Ethereum isn’t that bad?
Although Ethereum is selling off rapidly, the market continues to overlook a structural fact: the strength of the asset’s overall trend has not truly disappeared. What we are witnessing is a discrepancy between the underlying recovery structure that has been developing for months and Ethereum’s marked short-term downtrend, a split that frequently precedes significant pullbacks.
ETH has clearly shown a bearish trend on the chart by breaking sharply below the 50-day, 100-day, and 200-day moving averages. The market simply broke through the $3,000 support level without hesitation, the momentum has faded and the volume spikes are almost entirely on the selling side. From a purely trend-following perspective, the situation is unpleasant. A ladder of declining confidence has resulted from the rejection of every recovery attempt over the past two months to progressively lower highs.

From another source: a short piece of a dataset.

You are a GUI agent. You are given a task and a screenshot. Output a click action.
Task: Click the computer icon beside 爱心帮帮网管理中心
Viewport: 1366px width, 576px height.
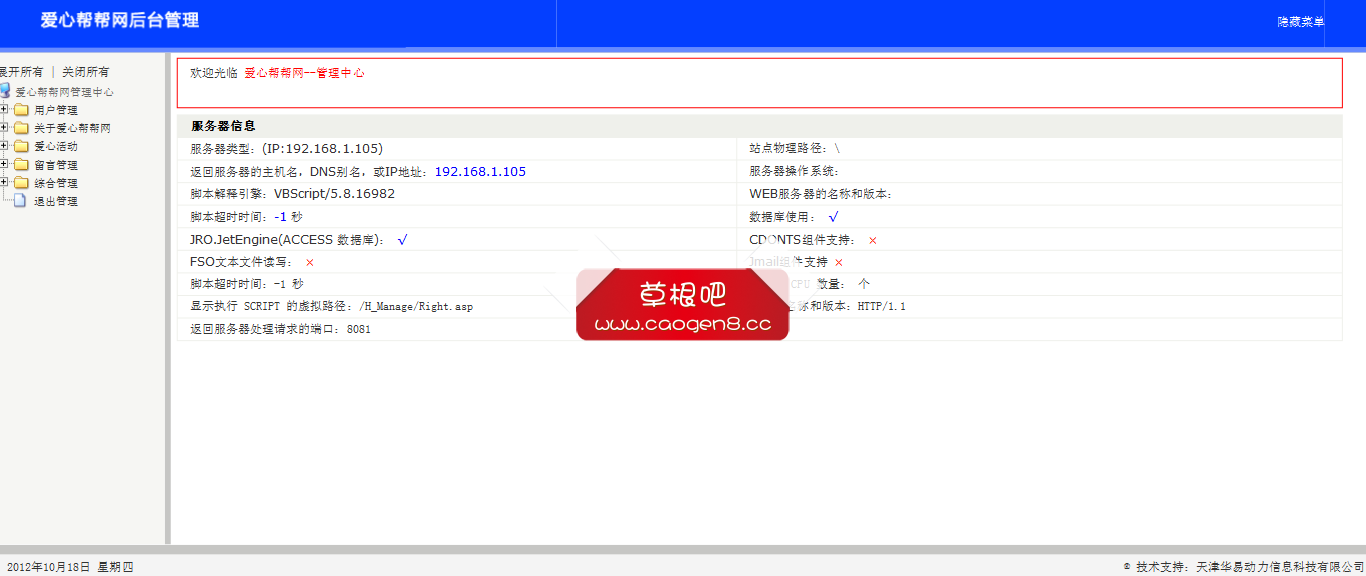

However, this is where the discrepancy arises: Ethereum’s price is falling, while its long-term structural fundamentals continue to strengthen, and this mismatch rarely lasts for long. Bets are still on a marked and continued uptrend. More ETH is being locked up than ever, reducing the amount of liquidity available during a time of significant capitulation. Although speculative volume has disappeared, organic usage remains comparatively stable, so network activity has not plummeted, as the chart might suggest.